Equifax's chief information officer and chief security officer are retiring, the company announced Friday.
The "personnel changes" are effective immediately, Equifax said in a release. The statement did not include the names of these executives.
In response to a CNNMoney inquiry, the company said Susan Mauldin is retiring as chief security officer and Dave Webb is retiring as chief information officer.
A LinkedIn profile for Susan M. says she's served in the CSO role since 2013. She previously worked at First Data Corporation, Sun Trust Banks and HP. She studied music in college and earned her MFA from the University of Georgia.

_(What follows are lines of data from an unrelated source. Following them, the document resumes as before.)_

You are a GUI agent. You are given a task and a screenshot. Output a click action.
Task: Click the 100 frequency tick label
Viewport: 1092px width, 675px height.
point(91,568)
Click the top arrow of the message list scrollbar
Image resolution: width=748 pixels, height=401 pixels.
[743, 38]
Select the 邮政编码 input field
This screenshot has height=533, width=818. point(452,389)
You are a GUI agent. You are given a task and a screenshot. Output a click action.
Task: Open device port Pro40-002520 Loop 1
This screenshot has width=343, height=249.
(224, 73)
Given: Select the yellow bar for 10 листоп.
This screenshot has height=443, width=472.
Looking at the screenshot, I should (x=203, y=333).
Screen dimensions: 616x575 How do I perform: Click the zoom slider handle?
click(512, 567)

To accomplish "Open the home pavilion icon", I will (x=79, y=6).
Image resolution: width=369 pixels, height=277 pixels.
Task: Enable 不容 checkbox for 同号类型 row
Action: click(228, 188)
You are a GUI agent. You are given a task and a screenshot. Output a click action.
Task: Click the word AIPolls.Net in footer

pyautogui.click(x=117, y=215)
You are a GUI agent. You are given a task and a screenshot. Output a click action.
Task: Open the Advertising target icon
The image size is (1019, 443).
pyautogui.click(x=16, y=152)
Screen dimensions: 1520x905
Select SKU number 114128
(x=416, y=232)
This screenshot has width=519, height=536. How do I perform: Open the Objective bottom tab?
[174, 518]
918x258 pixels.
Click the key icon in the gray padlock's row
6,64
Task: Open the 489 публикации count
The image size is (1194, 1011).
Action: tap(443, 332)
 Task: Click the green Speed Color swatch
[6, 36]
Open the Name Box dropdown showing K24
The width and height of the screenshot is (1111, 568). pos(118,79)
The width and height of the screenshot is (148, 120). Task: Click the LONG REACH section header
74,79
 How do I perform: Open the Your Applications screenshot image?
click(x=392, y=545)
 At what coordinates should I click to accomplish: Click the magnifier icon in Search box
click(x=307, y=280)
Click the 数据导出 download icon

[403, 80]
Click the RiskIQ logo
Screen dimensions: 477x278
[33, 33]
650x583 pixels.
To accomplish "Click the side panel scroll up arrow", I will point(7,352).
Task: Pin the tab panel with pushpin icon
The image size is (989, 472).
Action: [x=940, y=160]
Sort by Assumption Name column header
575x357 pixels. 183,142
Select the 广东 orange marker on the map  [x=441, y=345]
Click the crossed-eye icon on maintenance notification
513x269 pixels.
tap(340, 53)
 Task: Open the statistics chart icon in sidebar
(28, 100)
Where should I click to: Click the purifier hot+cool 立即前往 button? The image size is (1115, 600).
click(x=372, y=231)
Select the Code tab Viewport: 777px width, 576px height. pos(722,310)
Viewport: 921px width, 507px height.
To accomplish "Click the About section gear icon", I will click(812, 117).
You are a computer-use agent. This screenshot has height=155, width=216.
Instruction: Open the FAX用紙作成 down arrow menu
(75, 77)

Webb joined Equifax in 2010, according to his company bio. He previously served as chief operations officer at Silicon Valley Bank and as a vice president at Goldman Sachs. Before earning his MBA, Webb earned a bachelor's degree in Russian from the University of London.
Last week, the credit monitoring firm said that a security breach may have exposed the personal data of up to 143 million Americans. Vulnerable information includes names, Social Security numbers, birth dates, addresses and some driver's license numbers.
Equifax is now under investigation by the FBI and the Federal Trade Commission. The state attorney general of Massachusetts has said she intends to sue the company. Class action suits are also pouring in.
Representative Jeb Hensarling, a Republican from Texas and chairman of the House Financial Services Committee, has said preparations for a congressional hearing on the hack are underway as well.
The company said Friday that its internal investigation is "still ongoing," and that the company "continues to work closely with the FBI in its investigation."
The breach occurred between mid-May and July, according to Equifax. The company said it discovered the hack on July 29, but only made that fact public last week.
Equifax's subsequent response has come under fire.
Initially, the company required those who signed up for its credit monitoring to give up some of their rights to sue. And the firm has been slow to keep those affected in Britain and Canada in the loop.
Equifax said in a statement last week that there had been "unauthorized access to limited personal information for certain U.K. and Canadian residents."
But the company waited until Friday to provide more details to the 400,000 Brits who may have had their information compromised.
Ed Zitron, founder of media relations company EZPR, said he's "confused" by how Equifax handled Friday's retirement announcements.
"It's strange that they didn't name them [in the press release], then did name them [when asked]," he said of Equifax's behavior. "That's deeply weird to me."
For him, the incident suggests that Equifax doesn't have a plan to handle its mounting PR crisis.
"This is the first time that I felt they're not totally together," he said.
Zitron also noted Equifax's use of the word "retire."
"That's a very different thing to being fired," he said. "[Equifax's] not naming them and letting them retire to me suggests that [Equifax] didn't really want to blame anyone."
Ronn Torossian, CEO of the public relations agency 5WPR, said that Equifax's decision to have senior executives leave the company is a step in the right direction.
"It's a start," he said, but "they need to go further."
Torossian said that Equifax "has a major credibility problem right now," and that its failure to name names will only make it harder for the public to trust them.
"They need to be as transparent as possible," he said.